Mais la controverse entre GUILLUY et le monde universitaire dépasse les enjeux scientifiques, elle concerne aussi les questions politiques. Organisé autour de l’idée que «GUILLUY contribue, avec d’autres, à alimenter des visions anxiogènes de la France», le texte de Métropolitiques fait écho aux relations houleuses entre l’essayiste, géographe de formation, et les chercheurs. Le 9 octobre sur France Culture, Jacques LÉVY le présentait comme un «idéologue géographe du Rassemblement national». Le géographe précise à Libération : «Je ne veux pas dire qu’il serait mandaté par le RN. Mais sa vision de la France et de la société correspond à celle de l’électorat du parti.» Dans No Society, la place qu’il accorde à la question identitaire et aux travaux de Michèle TRIBALAT, cités à droite pour défendre l’idée d’un «grand remplacement», plaide en ce sens. Difficile pourtant de situer politiquement GUILLUY. Docteur en géographie, Laurent CHALARD a retracé les étapes de sa réception politique. Il rappelle que ses premières tribunes furent publiées dans des journaux de gauche comme Libé dans les années 2000, et qu’il fut reçu à l’Elysée tant par Nicolas Sarkozy que par François Hollande. «Il a un fort prisme marxiste, avec la grande place donnée aux classes sociales, mais aussi une influence chevènementiste, avec un attachement à la souveraineté nationale»,précise CHALARD. Pour LÉVY, l’opposition nette qu’il opère entre des métropoles mondialisées et des périphéries héritières de la France rurale le rattache à un courant conservateur. «On ne peut être progressiste si on ne reconnaît pas le fait urbain et la disparition des sociétés rurales»,explique LÉVY.

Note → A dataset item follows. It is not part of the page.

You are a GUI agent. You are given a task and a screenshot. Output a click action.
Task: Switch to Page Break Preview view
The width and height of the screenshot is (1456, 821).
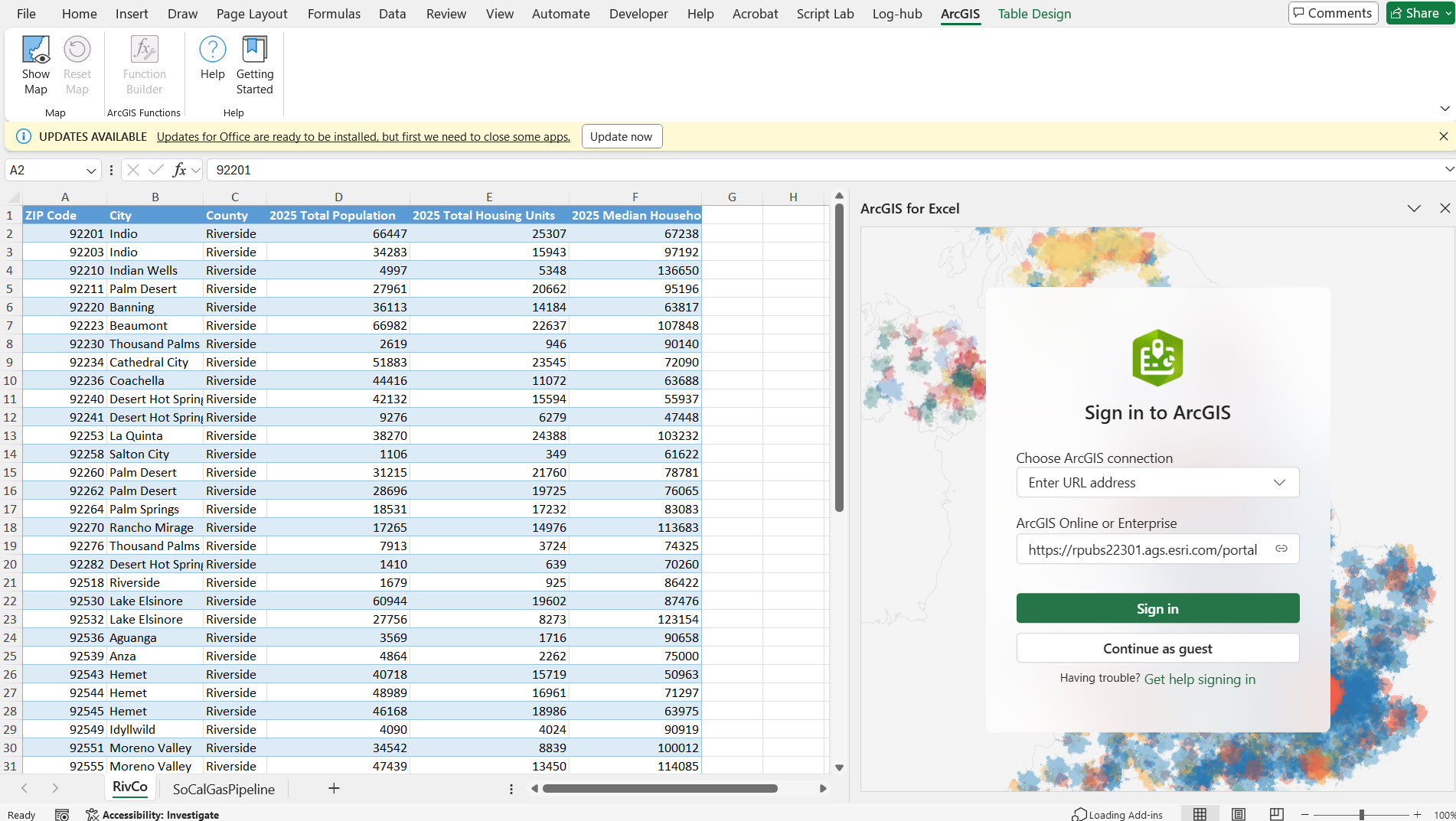click(x=1276, y=815)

A la question politique s’ajoute celle de la médiatisation. «Sa médiatisation débute en 2011-2012, lorsque ses thèses sont reprises par SARKOZY, explique CHALARD. Cela suscite une méfiance vis-à-vis de GUILLUY, qui n’a pas de doctorat et se tient à l’écart du monde universitaire. Certains mandarins estiment que ce sont eux qui devraient avoir voix au chapitre.» À rebours des premiers ouvrages comme l’Atlas des nouvelles fractures françaises ou Fractures françaises, plutôt bien accueillis par nombre d’universitaires qui disent y avoir trouvé des pistes de réflexion, ceux parus à partir de 2014 sont jugés plus polémiques et scientifiquement peu fondés, ce qui débouche sur un «GUILLUY bashing» parfois jugé excessif. C’est le cas de Pierre VELTZ, économiste et sociologue : «Même s’il n’était pas le premier, il a pointé le fait que les groupes en difficulté ne se trouvent pas uniquement dans les banlieues, qu’il y avait aussi un décrochage dans les périphéries (2)», analyse-t-il avant de nuancer : «Mais contrairement à ce qu’il dit, les fractures sociales traversent les territoires.» Même constat pour l’économiste Laurent DAVEZIES : «Il s’est fait lyncher. Cela l’a poussé à radicaliser son discours.»

Avec ses deux derniers ouvrages, c’est bien cette «radicalisation» qui pose problème, car elle diffuse une vision pessimiste des questions sociales et spatiales qui, par son succès médiatique, devient une PROPHÉTIE AUTORÉALISATRICE. «Après dix ans à répéter les mêmes termes, vous construisez une réalité», explique l’économiste Frédéric GILLI, membre de Métropolitiques. Or, d’autres lectures sont possibles : «En France, les inégalités sont relativement contenues, grâce notamment à la redistribution. Elles sont bien plus fortes dans les pays anglo-saxons ou les pays émergents», souligne VELTZ. Christophe GUILLUY répondrait sans doute que son dernier livre s’intéresse désormais à tout l’Occident.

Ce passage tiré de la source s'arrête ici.